True story: If you send me a cassette tape, I will totally listen to it. This is because 1) I have a working cassette deck at home; and 2) guess how often I get to use it?

So I was pretty happy to get this demo cassette from D.C.'s Black Telephone yesterday. I was also pretty happy with what's on it: stripped-down, nostalgic indie pop with lots of fuzz -- although not as much fuzz as the classic, similarly named D.C. pop outfit Black Tambourine. Homage? Sure.

In indie circles -- including some very mainstream indie circles -- limited-run cassette releases have been on the rise in recent years, as Pitchfork's Marc Hogan wrote in an excellent essay last February.

Bands in D.C. are in on it, too. In 2008, The Cassettes ended a career-long string of CD/LP releases and finally put out, yup, a cassette. Speaking with City Paper's Casey Rae-Hunter, the band's frontman Shelby Cinca said:

We were hassled quite a bit for years at the merch table by snarky individuals asking why we didn’t have cassettes for sale. So we figured it was time to do that. Plus, we feel like it’s a much better cultural object than a boring CD that ends up in a closet after being ripped to a MacBook or [is] used as a coaster for a soy latte.

The Cassettes' Countach tape came with a few things -- a toy car, for example, and a plastic horse. And, naturally: An mp3 download card. The Black Telephone tape also points to the band's site, where you can grab the four songs for free.

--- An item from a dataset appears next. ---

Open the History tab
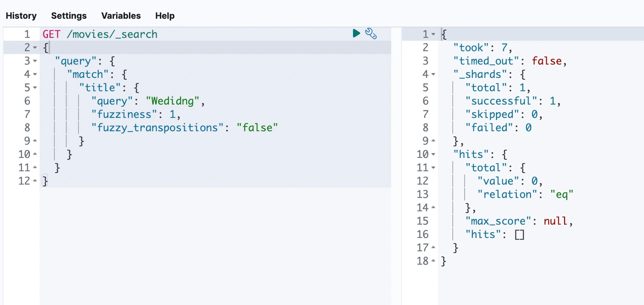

Maryland's Fan Death Records also releases cassettes, including recent ones from D.C. bands Screen Vinyl Image and Bodycop. The label's Sean Gray even has a new, cassette-only imprint for "avant/fringe stuff" called 2,632 Tapes, which over the next year will put out releases by D.C.'s Phonic Riot, Gray's project Détruire Voile, and others. The imprint will release six tapes in 2011, in 100-copy runs.

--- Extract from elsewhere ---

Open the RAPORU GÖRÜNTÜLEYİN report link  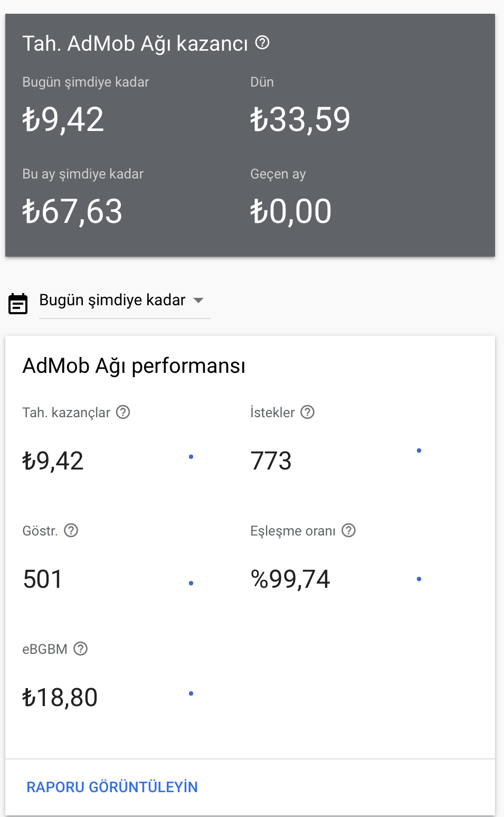tap(112, 787)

The Cassettes' Cinca used to play in Frodus, which released one cassette-only album in the '90s. If you search the Dischord online store for cassettes, you'll find a ton of stuff from that label and others, though it's mostly from the age when labels regularly sold tapes.

What other D.C. bands have released worthwhile cassettes in recent years? My tape deck is lonely.